*Problems to solve*.
- A) Answer these questions about the reading text on signal modulation, marking each answer (i), (ii) or (iii):
(i) What replaces the output layer in the final stage of feature extraction?
(ii) Into which two types are modulated signals primarily categorized?
(iii) What does the text say constellation feature representation is, in essence?
- B) Extend the reading text on signal modulation, picking up from its final line.

*Reading text*.
§ §

In the final stage of feature extraction, the output layer is replaced by the CPCA module. The CPCA module extracts the prior information of the channel dimension through the convolution operation, and optimizes the feature channel by combining with the squeeze-and-excitation mechanism to strengthen the key features and suppress noise interference, so as to further improve the feature discrimination. Finally, the optimized features are mapped to the classification space through the fully connected layer, and then the probability distribution of each class is calculated through the softmax layer to generate the final classification result.

2.2. Modulated Signal Multi-Dimensional Feature Construction

Modulated signals are primarily categorized into two types: analog modulation and digital modulation. Analog modulation directly encodes the original information onto a carrier signal, whereas digital modulation first converts digital signals into analog form before modulation or directly modulates the digital signals. In wireless communication systems, the transmitter is responsible for converting information into either analog or digital modulated signals for transmission. The channel serves as the medium for information transfer, and the receiver detects and decodes the signals. The received signal can be expressed as follows:

r (t) = \int_{- \infty}^{\infty} s (τ) \cdot h (t - τ) d τ + n (t)

(1)

where

s (τ)

denotes the transmitted modulated signal,

h (t)

indicates the channel impulse response, and

n (t)

corresponds to the additive noise signal. In this study, additive noise is employed to investigate modulation algorithms under complex channel conditions.

2.2.1. Constellation Characteristics

Constellation feature representation is the core visualization tool used to describe the characteristics of modulation signals, and its essence is the set of projections of signal vectors on the complex plane. By representing different symbols or signal states on the complex plane, it helps us to intuitively understand the signal and its characteristics. For a discrete-time signal

s (t) = I (t) + j Q (t)

§ §

*Information provided*.
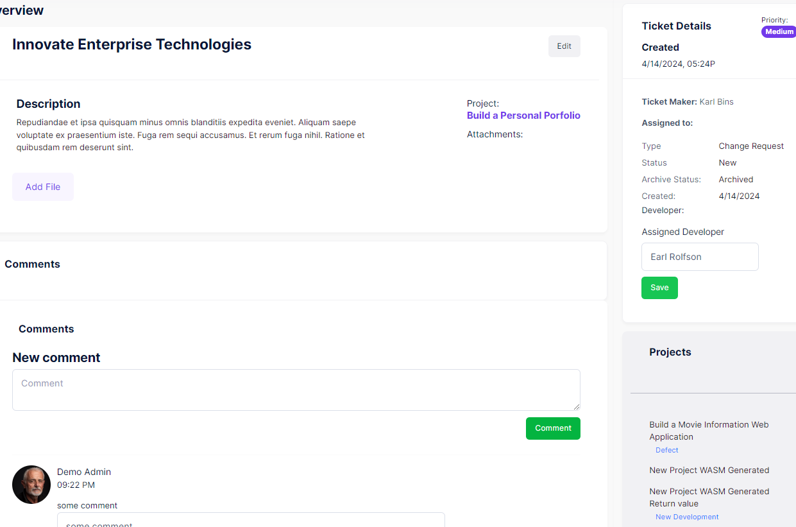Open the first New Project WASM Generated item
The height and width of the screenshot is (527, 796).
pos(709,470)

§ §

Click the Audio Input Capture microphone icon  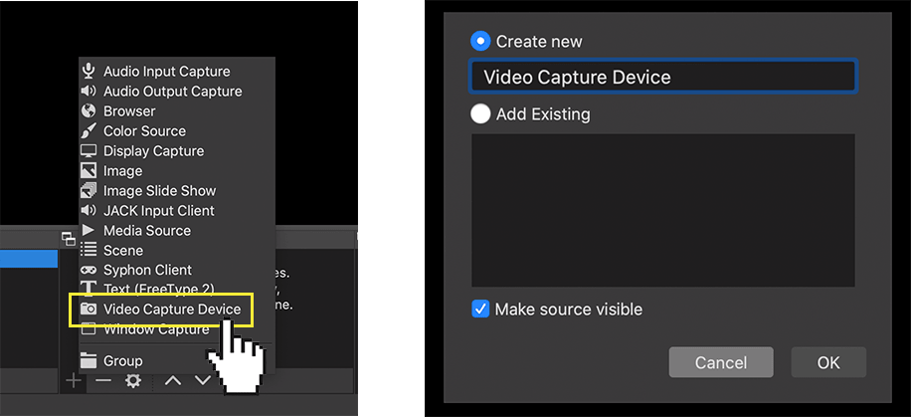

§ §

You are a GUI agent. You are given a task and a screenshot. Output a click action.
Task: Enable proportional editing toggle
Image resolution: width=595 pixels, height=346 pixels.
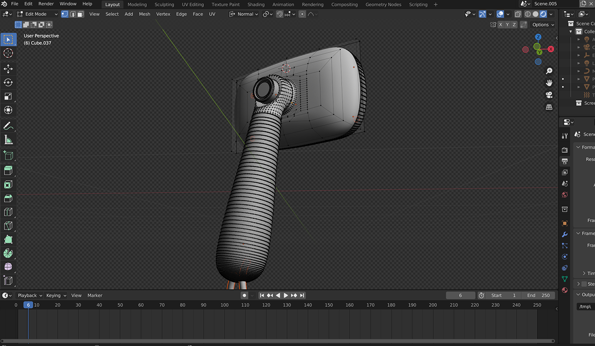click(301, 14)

§ §

*Answers provided*.
- A)
(i) The CPCA module.
(ii) Analog modulation and digital modulation.
(iii) The set of projections of signal vectors on the complex plane.

- B)
, the constellation points are located at coordinates

(E [I], E [Q])

, where I (in-phase) and Q (quadrature) denote the orthogonal components. This can be represented mathematically as

C = \{c_{k} = A_{k} e^{j ϕ k}| k = 1, 2, \dots, M\}

(2)

Here,

A_{k}

and

ϕ_{k}

correspond to the discrete amplitude and phase values, respectively. M represents the modulation order, that is, the number of symbol states in a specific modulation scheme; for example, M = 16 for 16QAM modulation, M = 2 for BPSK modulation, which is used to quantify the symbol space complexity of different modulation signals. BPSK has two constellation points, which are located in the direction of the real axis on the complex plane and represent 1 bit of information. The phases of the constellation points are 0° and 180°, respectively. The 16QAM has 16 constellation points, each of which represents 4 bits of information, combining different amplitude and phase variations to achieve higher transmission rates. PAM4 uses 4 different amplitude levels to represent 2 bits of information and the points in the constellation are distributed on one dimension of the complex plane according to the amplitude values. The constellation feature map uses an oversampling mechanism to generate in-symbol samples, and the specific sampling rate is set to be 8 times of the symbol rate, that is, each symbol contains 8 sample points. The characteristic constellation diagrams for BPSK, QPSK, CPFSK, GFSK, 16QAM, and PAM4 modulation schemes at high SNR are shown in Figure 2.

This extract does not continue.